Due to the higher standard of proof required in criminal cases, the findings and determinations made in civil cases are not binding on the criminal court.
Can the Director’s Undertaking subsequently be used against him? | Defending Company Directors
Although the fact that an Undertaking was accepted by the Secretary of State may be adduced in evidence in subsequent proceedings, the relevance of the facts within the Schedule were considered in the cases of R v Blackspur Group plc (No.3) SoS v Davies (No.3) 2001 and Brazzo v Ruutledge .
In R v Blackspur, the Court held that the content of Schedules forming part of Undertakings cannot be relied upon on as evidential proof for the purposes of subsequent proceedings.

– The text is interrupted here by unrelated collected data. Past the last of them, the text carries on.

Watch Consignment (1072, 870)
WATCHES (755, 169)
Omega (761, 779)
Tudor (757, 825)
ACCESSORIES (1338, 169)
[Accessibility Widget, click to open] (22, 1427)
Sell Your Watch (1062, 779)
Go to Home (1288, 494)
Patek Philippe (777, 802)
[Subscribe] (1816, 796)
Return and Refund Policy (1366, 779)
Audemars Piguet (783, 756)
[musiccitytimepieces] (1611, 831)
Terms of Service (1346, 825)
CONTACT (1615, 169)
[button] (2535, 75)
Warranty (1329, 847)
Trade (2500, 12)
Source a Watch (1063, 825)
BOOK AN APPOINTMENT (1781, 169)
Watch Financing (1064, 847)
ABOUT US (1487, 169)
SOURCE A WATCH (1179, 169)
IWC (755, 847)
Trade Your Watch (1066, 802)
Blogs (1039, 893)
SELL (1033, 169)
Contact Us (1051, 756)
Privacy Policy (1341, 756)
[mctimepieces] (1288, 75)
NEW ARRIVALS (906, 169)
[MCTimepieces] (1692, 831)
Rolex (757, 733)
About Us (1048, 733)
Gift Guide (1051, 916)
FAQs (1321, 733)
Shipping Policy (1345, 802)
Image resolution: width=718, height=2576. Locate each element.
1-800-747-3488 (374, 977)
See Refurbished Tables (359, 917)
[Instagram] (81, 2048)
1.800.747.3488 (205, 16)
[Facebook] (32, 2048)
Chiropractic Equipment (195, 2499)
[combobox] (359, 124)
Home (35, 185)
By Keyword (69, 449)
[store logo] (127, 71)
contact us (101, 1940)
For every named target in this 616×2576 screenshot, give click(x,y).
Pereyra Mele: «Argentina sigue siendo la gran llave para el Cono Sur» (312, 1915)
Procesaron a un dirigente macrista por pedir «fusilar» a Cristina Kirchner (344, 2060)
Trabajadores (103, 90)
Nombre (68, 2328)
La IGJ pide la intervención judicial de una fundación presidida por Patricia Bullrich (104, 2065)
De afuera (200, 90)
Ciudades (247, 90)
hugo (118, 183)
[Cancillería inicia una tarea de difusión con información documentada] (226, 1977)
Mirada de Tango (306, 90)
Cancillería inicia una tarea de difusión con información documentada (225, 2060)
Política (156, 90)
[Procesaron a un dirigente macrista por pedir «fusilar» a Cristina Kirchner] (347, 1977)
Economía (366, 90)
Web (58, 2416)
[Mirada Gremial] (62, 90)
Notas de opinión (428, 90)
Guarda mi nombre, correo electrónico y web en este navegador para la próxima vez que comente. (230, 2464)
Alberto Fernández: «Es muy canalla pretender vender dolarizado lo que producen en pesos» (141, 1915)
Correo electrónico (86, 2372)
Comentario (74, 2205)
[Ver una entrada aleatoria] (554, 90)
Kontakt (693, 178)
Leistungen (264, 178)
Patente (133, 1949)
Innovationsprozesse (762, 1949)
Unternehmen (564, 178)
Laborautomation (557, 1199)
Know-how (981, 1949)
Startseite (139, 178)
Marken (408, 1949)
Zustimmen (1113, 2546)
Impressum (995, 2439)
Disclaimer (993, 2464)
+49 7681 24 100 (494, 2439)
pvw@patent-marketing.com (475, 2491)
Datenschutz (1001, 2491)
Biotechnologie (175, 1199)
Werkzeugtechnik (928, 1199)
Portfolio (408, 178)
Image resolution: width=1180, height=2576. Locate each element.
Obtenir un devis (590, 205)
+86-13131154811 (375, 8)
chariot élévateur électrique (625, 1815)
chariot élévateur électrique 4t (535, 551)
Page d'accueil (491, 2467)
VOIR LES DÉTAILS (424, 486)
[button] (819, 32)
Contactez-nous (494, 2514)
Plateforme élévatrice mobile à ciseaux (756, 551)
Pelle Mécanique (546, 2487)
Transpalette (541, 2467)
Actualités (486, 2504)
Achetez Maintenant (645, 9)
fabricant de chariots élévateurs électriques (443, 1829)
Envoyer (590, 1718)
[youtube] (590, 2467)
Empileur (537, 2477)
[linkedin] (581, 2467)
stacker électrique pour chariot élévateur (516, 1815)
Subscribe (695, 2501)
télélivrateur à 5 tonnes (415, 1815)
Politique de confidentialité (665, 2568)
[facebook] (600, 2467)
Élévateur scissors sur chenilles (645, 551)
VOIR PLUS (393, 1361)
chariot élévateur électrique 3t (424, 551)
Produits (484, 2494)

Additionally, it was held that the only evidential use of the Schedule content is that the matters referred to are not disputed and are not admissions of those matters.
In Brazzo v Routledge, it was accepted that the fact that such an Undertaking was signed can be put to a defendant in cross-examination and he is allowed to explain the reasons why the undertaking was given.
In the same case, it was also accepted that the defendant was entitled to confirm that the facts of the Schedule were completely disputed and that the Undertaking was only given in order to “reduce the period of disqualification and save costs”
Considering the future implications | Solicitors defending Insolvency Service proceedings
Giving an Undertaking may be advantageous in order to guard against the possibility of an anticipated adverse ruling being subsequently used against the former director in ancillary civil or criminal proceedings.
If you are in the position where Director Disqualification Proceedings are being considered or, indeed, ongoing against you, you need to carefully consider your options before deciding how to respond if an Undertaking is offered or whether to offer one voluntarily.
How can we help you? | Kangs Solicitors
Kangs Solicitors have experience in dealing with all stages of Director Disqualification Proceedings and will be able to offer you:
- a detailed appraisal of the situation
- the potential options open to you
- the various consequences that may flow from any course of action decided upon.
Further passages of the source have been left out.